Aim of the exercise:
Output all the data below verbatim.

Stored data:
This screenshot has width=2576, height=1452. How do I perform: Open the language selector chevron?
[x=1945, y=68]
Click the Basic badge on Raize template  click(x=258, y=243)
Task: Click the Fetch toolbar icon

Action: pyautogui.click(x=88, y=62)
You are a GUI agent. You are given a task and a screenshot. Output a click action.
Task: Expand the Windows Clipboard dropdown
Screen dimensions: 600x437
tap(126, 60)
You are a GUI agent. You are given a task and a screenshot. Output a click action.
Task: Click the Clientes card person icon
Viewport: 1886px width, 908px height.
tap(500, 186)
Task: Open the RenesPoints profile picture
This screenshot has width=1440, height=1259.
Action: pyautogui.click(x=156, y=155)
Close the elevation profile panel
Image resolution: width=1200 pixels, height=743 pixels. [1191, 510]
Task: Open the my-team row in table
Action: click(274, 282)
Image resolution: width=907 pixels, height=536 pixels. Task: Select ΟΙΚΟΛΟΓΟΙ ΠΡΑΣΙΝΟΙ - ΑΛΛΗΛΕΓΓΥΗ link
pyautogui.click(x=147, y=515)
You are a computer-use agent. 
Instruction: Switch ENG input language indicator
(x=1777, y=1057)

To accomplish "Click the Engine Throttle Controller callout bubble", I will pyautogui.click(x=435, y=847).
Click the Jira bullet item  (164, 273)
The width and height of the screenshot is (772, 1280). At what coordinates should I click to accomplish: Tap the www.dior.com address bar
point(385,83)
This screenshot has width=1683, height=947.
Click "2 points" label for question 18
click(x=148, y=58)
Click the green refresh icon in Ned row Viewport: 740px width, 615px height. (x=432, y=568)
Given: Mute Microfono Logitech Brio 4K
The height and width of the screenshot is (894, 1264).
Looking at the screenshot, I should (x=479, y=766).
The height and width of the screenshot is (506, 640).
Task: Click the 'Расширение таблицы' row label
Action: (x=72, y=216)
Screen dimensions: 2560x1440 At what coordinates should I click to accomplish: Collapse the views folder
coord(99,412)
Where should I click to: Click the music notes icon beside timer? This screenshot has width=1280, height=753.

Your response:
This screenshot has width=2576, height=1452. How do I perform: Open the language selector chevron?
[x=1945, y=68]
Click the Basic badge on Raize template  click(x=258, y=243)
Task: Click the Fetch toolbar icon

Action: pyautogui.click(x=88, y=62)
You are a GUI agent. You are given a task and a screenshot. Output a click action.
Task: Expand the Windows Clipboard dropdown
Screen dimensions: 600x437
tap(126, 60)
You are a GUI agent. You are given a task and a screenshot. Output a click action.
Task: Click the Clientes card person icon
Viewport: 1886px width, 908px height.
tap(500, 186)
Task: Open the RenesPoints profile picture
This screenshot has width=1440, height=1259.
Action: pyautogui.click(x=156, y=155)
Close the elevation profile panel
Image resolution: width=1200 pixels, height=743 pixels. [1191, 510]
Task: Open the my-team row in table
Action: click(274, 282)
Image resolution: width=907 pixels, height=536 pixels. Task: Select ΟΙΚΟΛΟΓΟΙ ΠΡΑΣΙΝΟΙ - ΑΛΛΗΛΕΓΓΥΗ link
pyautogui.click(x=147, y=515)
You are a computer-use agent. 
Instruction: Switch ENG input language indicator
(x=1777, y=1057)

To accomplish "Click the Engine Throttle Controller callout bubble", I will pyautogui.click(x=435, y=847).
Click the Jira bullet item  (164, 273)
The width and height of the screenshot is (772, 1280). At what coordinates should I click to accomplish: Tap the www.dior.com address bar
point(385,83)
This screenshot has width=1683, height=947.
Click "2 points" label for question 18
click(x=148, y=58)
Click the green refresh icon in Ned row Viewport: 740px width, 615px height. (x=432, y=568)
Given: Mute Microfono Logitech Brio 4K
The height and width of the screenshot is (894, 1264).
Looking at the screenshot, I should (x=479, y=766).
The height and width of the screenshot is (506, 640).
Task: Click the 'Расширение таблицы' row label
Action: (x=72, y=216)
Screen dimensions: 2560x1440 At what coordinates should I click to accomplish: Collapse the views folder
coord(99,412)
Where should I click to: Click the music notes icon beside timer? This screenshot has width=1280, height=753.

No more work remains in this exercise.